California is short of refinery capacity

The ongoing issue about California's high gas rices is resurfacing.  Regulations prohibiting new refinery capacity is one of the issues,supply controls imposed by Sacramento. The other issue is California's new gas tax hike.
California's stubbornly high gasoline prices in 2015 resulted from state regulations, trouble with imports and an outage at a major refinery, the oil refining industry told regulators Wednesday.
Speaking to the state Petroleum Market Advisory Committee for the first time since expensive California gasoline brought huge profits to oil refineries this year, the Western States Petroleum Assn. said the unusually large gap between the state's average price for a gallon of regular gas and the national average involved matters out of the oil refinery industry's control.
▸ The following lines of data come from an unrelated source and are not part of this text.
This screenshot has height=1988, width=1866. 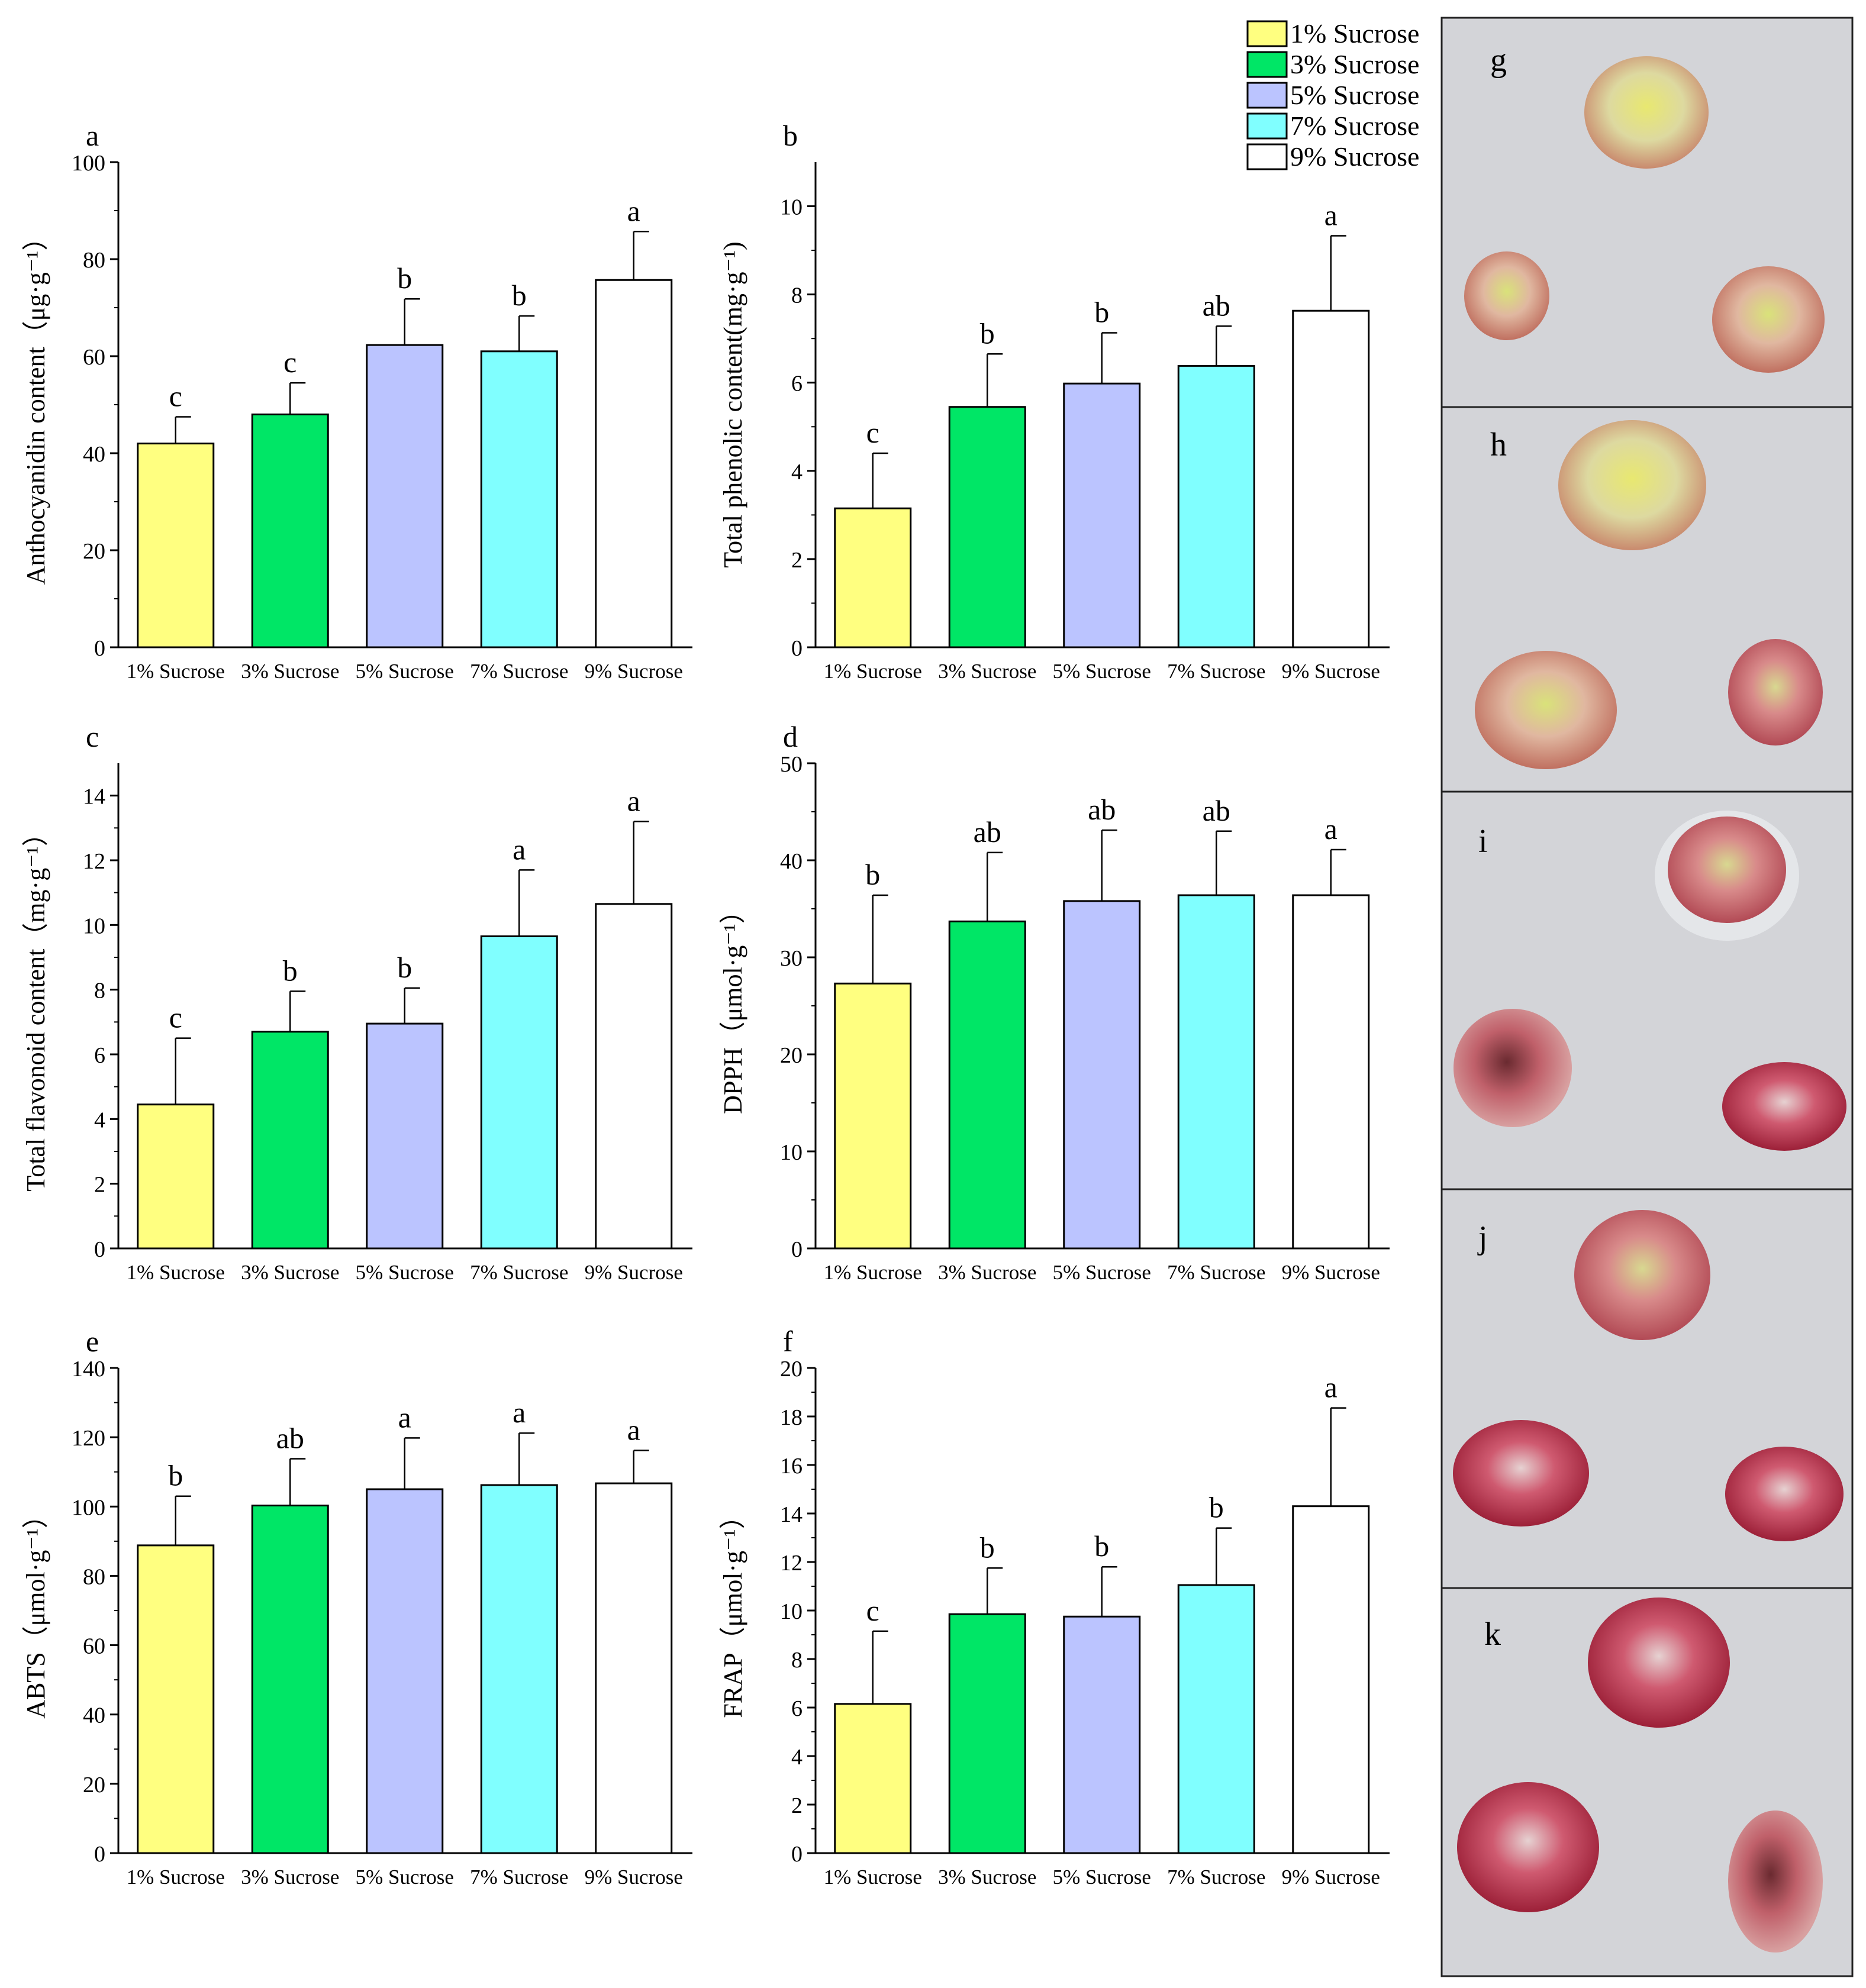 What do you see at coordinates (792, 1417) in the screenshot?
I see `y-tick-label: 18` at bounding box center [792, 1417].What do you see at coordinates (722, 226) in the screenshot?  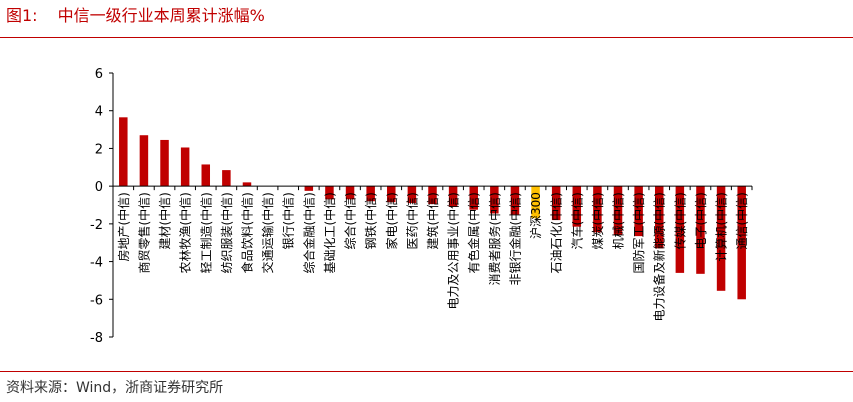 I see `x-category-label: 计算机(中信)` at bounding box center [722, 226].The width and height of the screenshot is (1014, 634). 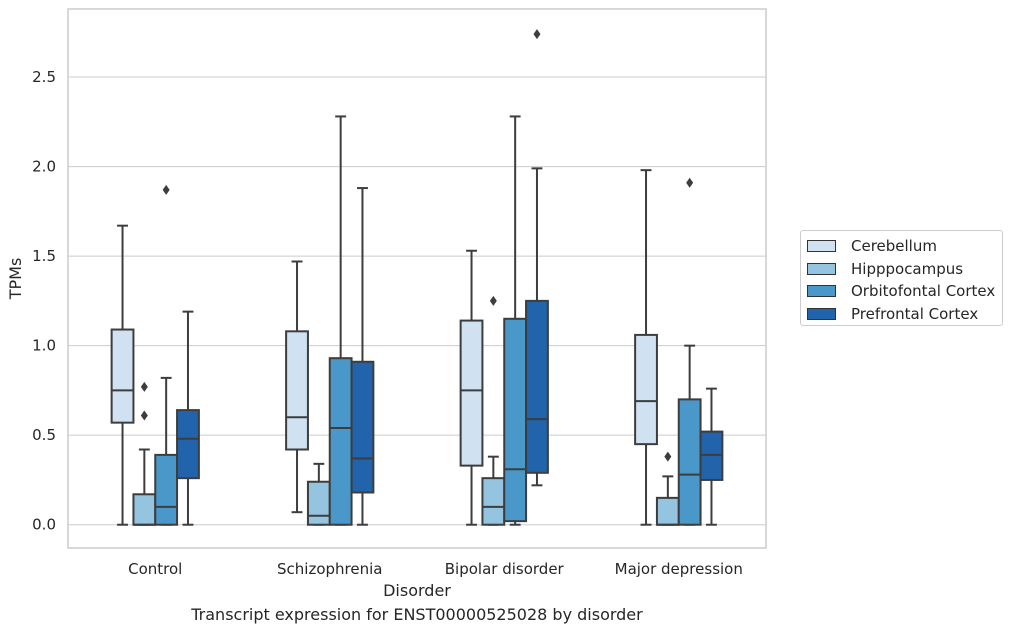 I want to click on legend-item: Prefrontal Cortex, so click(x=904, y=314). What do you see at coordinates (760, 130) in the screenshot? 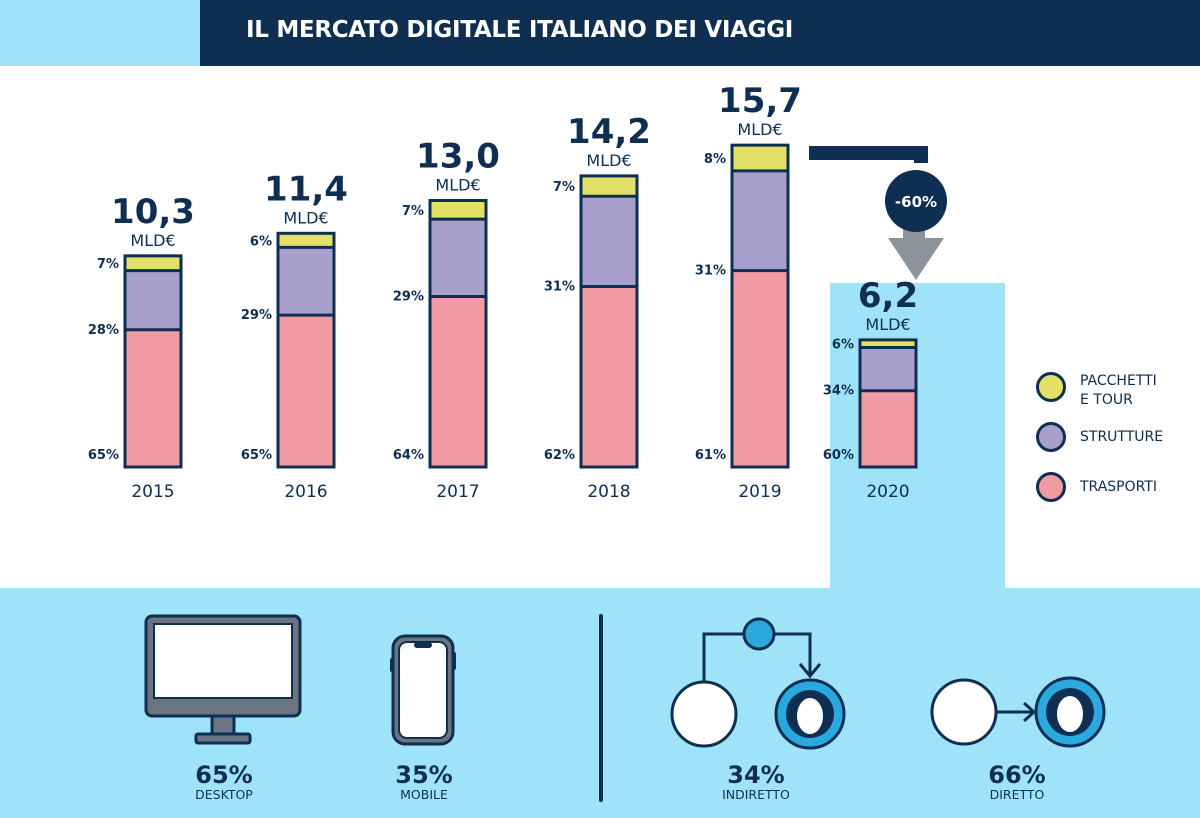
I see `total-unit-2019: MLD€` at bounding box center [760, 130].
“Clearly, there is a regulatory component for the situation that occurred this year,” said Tupper Hull, vice president of the petroleum group. “As this committee looks at the continuing differential in prices, that's an area we would recommend you look at.”
In addition, Skip York of research firm Wood Mackenzie, speaking on behalf of the oil refining industry, said that as gas prices in California peaked in July, foreign and domestic sources had trouble delivering product to the state.
No tankers were available in the Gulf Coast to bring fuel to California. Better deals were available to suppliers such as India, as global demand for gasoline this year has soared.
“It's not going to be economic,” York said suppliers ultimately determined. “It was now more attractive for me to sell into a closer market than California.”